Scientific classification
- Kingdom: Plantae
- Clade: Tracheophytes
- Clade: Angiosperms
- Clade: Eudicots
- Clade: Asterids
- Order: Asterales
- Family: Asteraceae
- Genus: Packera
- Species: P. franciscana
- Binomial name: Packera franciscana (Greene) W.A.Weber & Á.Löve
- Synonyms: Senecio franciscanus

= Packera franciscana =

- Authority: (Greene) W.A.Weber & Á.Löve
- Synonyms: Senecio franciscanus |

Species of flowering plant

Packera franciscana (syn. Senecio franciscanus) is a rare species of flowering plant in the aster family known by the common name San Francisco Peaks groundsel, or San Francisco Peaks ragwort. It is endemic to Arizona in the United States, where it is known only from the San Francisco Peaks in Coconino County. It is threatened by recreational activities in its habitat. It is a federally listed threatened species of the United States.

==Description==
Packera franciscana is a small rhizomatous perennial herb growing just a few centimeters tall. The purple or purple-tinged stems have woolly or cobwebby fibers. The basal leaves have lyre-shaped to somewhat oval blades measuring up to 2 centimeters long by 5 wide. They have ruffled edges and purple undersides. Leaves higher on the stems are smaller and sometimes divided into lobes.
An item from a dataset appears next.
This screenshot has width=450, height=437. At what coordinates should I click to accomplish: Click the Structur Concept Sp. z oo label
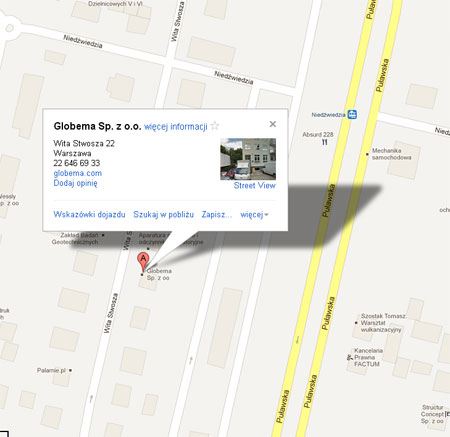point(433,414)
The inflorescence is a solitary flower head or a few heads clustered together atop the woolly stem. The flower head is enclosed in hairy purple phyllaries and contains 8 or 13 yellow ray florets up to a centimeter long. The fruit is an achene tipped with a pappus half a centimeter in length. Blooming occurs in August through October.
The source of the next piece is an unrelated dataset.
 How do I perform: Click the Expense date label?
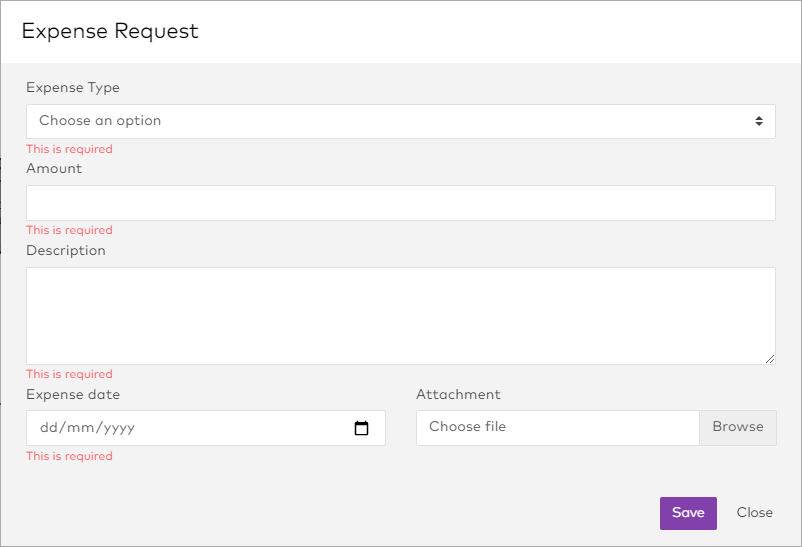point(73,395)
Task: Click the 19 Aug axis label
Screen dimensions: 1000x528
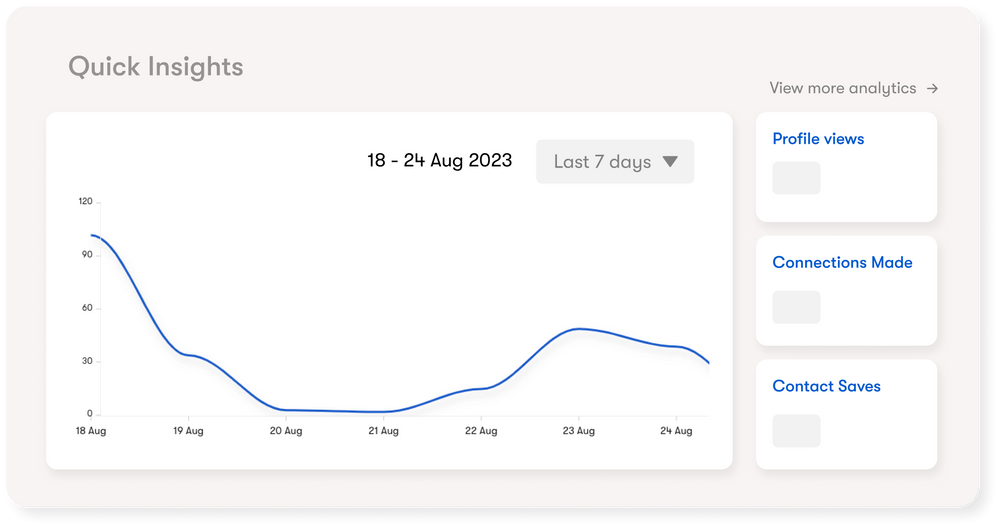Action: pyautogui.click(x=188, y=431)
The plant reproduces sexually via seed, but more often vegetatively by resprouting from its rhizome. Most plants occur in wide patches made up of several cloned stems, but some are solitary, having sprouted from seed.

==Distribution==
Packera franciscana grows on two of Arizona's San Francisco Peaks, Humphreys Peak and Agassiz Peak, and the saddle between them. These are the two tallest mountain peaks in Arizona. It grows in alpine tundra habitat in the volcanic talus of the mountain slopes, an area with little vegetation located above the tree line. This is the only alpine zone in Arizona. The elevation is between 3200 and 3800 meters, with most of the plants occurring between 3525 and 3605 meters.
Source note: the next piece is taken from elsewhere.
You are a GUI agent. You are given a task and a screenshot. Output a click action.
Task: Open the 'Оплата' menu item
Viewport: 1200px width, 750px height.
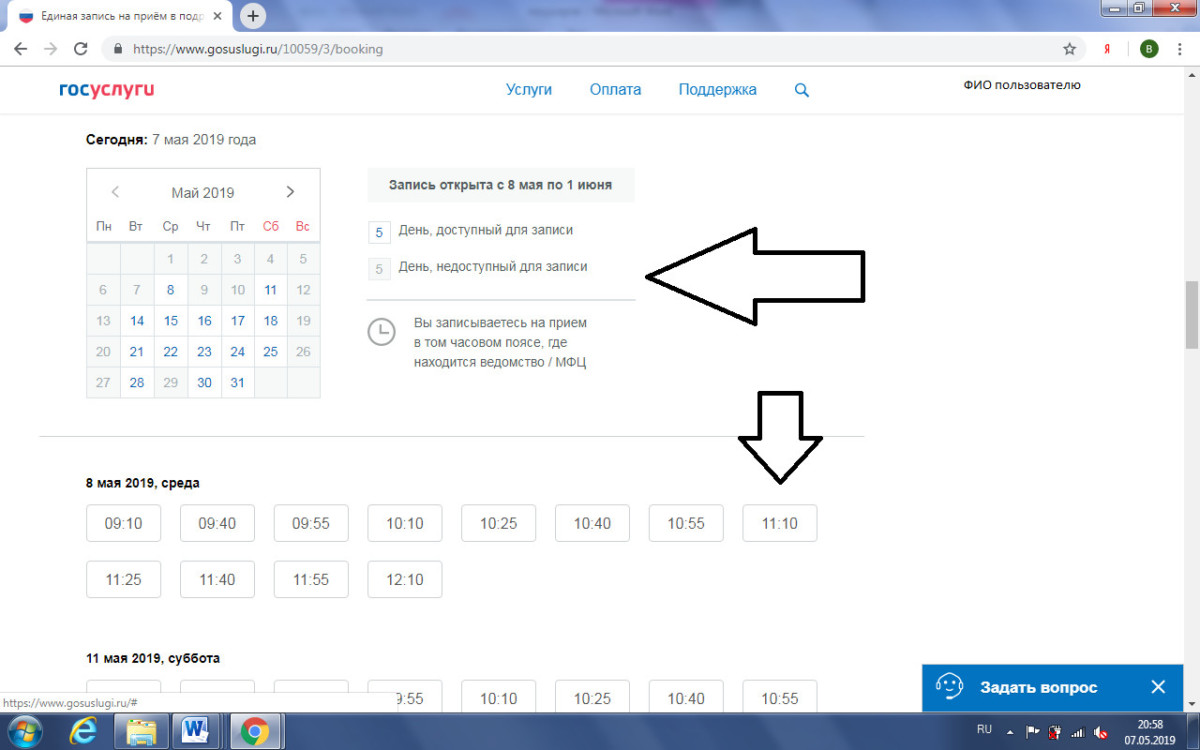(615, 90)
The plant is apparently adapted to a fellfield habitat made up of unstable talus, as evidenced by its long rhizome and adventitious roots which may not be anchored to any stable surface. As rocks tumble, the root may break, and pieces of the root can generate new plants through cloning. Despite its being limited to a small area, the plant is common locally.

===Habitat threats===
Threats to this species include recreational activities such as mountaineering, hiking, and skiing. Expansion of the Arizona Snowbowl was likely to disturb the habitat, but construction was put on hold after a legal challenge. Conservation efforts have included the installation of trails away from spots where the plants are growing and the closing of alpine habitat to recreation except by permit. This mountaintop-dwelling plant may suffer during climate change, because it cannot move to higher or colder habitat as warming occurs.